- Part One -
[i]"Your move, vagrant."[/i]
The words rang in his head along with the soft hiss of his very own capacitors' uncompromising charge and discharge.
He had often wondered if he'd go mad if he ever stopped hearing it - he liked to think of that high frequency hum as his thoughts.
For a pristine production Exo, Bardo-105 was hauntingly inquisitive about all things human. Perhaps Exos intrigued him most of all, and that was the reason.
Although as Banshee-44 had once confided over a table of revolver hammers and rifle bolts, "[i]You, me, your gun - we're all the same, Guardian. We'll never know how good a cigarette tastes in the morning.[/i]" He thought that was intriguing enough.
For a Hunter like Bardo-105, a gunsmith is a good friend to have. A Hunter like Bardo-105 is like to spend months on the Frontier. Because a Hunter like Bardo-105 does not just hunt Bounties.
[i]A Hunter like Bardo-105 hunts guns.[/i]

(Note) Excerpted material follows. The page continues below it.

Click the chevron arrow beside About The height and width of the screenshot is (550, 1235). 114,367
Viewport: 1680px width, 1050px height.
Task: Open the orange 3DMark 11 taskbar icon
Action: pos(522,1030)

Sometimes they would come as a welcome surprise - on some Archon's loot or hidden away by a desperate Guardian. But most of them he spent weeks, months just to track, and twice that to get.
This particular mark had eluded him for the past five months.
"[b]Sadeski's Premise[/b]" it was called. Almost everyone had heard of Tex Mechanica's rumoured "only" Scout Rifle, but very few knew something more than the made up tales passed around the table over a pint, and fewer still knew anything that'd help track down the damned exotic.
Bardo-105 just had to have it.
As the moon turned dark for the sixth time that year, Bardo-105 was about as resolute as his consensus algorithms allowed to give up the search for now. However, in what humans would describe as a "stroke of luck" (but that Hunters like Bardo-105 are more wont to call "probabilistic mockery"), an event would turn his transistors cold.
While sitting on his cloak - after tying it like a hammock - in the Earthly Western Frontier, he spied a man walking carelessly through the green pervasion of shrubbery.
His mechanical retina gently scraped against the curved glass of his sniper rifle's scope. He suddenly wondered why he was carrying this old [b]Longbow [/b]around, but it made no matter now.
As the man disappeared behind a tanned ruin of a building, Bardo-105 gave chase. His Ghost - which he never cared to name, because "[i]machines don't get to name machines[/i]," Banshee-44 had said - kindly warned him that he had crossed outside his mission area. The tiny thing did not even bother to try coaxing him to turn around, it would be futile.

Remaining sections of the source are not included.